No email that I can see. All the options seem pretty ugly.

Is the actual added label in the event? And if so, easy to filter by prefix ci:?

Use gh cli to read the PR labels directly rather than from the event?

Use a comment trigger and filter by text (eg. <RETEST THE DAMN THING>)???

Yep, all ugly. From my perspective, go with what you think makes most sense initially. Can always be tweaked later. Anyway, you're in charge of explaining any secret triggers! :smile:

mbien commented 2 years ago

ready to integrate from my side. Added the "unlocked" trigger and put a info line into the PR template.

I think its better to integrate it as is without squashing everything. It makes it easier to check if for example there was a mistake the migration of certain jobs without having to go through everything.

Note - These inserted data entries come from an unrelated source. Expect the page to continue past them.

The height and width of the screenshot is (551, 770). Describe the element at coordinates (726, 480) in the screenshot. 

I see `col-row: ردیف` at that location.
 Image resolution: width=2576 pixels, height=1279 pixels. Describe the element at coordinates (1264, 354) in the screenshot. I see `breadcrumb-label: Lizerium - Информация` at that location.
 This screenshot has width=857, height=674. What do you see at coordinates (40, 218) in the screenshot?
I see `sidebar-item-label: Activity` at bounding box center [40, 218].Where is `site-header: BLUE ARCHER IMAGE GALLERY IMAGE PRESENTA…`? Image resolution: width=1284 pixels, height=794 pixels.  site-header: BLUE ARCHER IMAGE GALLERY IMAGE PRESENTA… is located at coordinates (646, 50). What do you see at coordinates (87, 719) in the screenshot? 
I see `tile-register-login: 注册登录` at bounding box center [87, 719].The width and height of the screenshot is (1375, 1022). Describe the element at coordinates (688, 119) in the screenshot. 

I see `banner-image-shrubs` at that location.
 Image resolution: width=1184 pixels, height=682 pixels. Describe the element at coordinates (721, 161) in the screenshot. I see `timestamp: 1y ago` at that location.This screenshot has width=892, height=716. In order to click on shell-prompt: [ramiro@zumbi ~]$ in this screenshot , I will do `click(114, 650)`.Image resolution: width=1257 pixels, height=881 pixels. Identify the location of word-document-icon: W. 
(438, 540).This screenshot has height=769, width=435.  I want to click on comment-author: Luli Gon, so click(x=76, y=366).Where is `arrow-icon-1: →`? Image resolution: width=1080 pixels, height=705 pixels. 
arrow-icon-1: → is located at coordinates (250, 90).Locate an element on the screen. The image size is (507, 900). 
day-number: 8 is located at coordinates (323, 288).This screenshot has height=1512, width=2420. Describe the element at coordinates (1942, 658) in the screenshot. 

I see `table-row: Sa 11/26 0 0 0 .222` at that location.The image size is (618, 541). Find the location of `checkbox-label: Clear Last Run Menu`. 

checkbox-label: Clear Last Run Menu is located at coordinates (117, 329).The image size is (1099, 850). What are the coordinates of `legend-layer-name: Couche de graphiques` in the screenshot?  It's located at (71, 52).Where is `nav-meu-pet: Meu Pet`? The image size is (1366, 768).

mbien commented 2 years ago

full list: https://github.com/apache/netbeans/labels?q=ci

@vieiro I think it is going to be fairly intuitive. Even if you don't label anything there will be still about 3h of CI time spent (maybe we can reduce this further in future). This won't be a fine grained configuration, Existing PRs which update maven features are already labeled with "Maven" right now. Once this is merged, the same label will also toggle maven related tests which are aggregated in a build tools job.

mbien commented 2 years ago

merging. Going to send the [NOTICE] mail to the dev list too as @neilcsmith-net advised.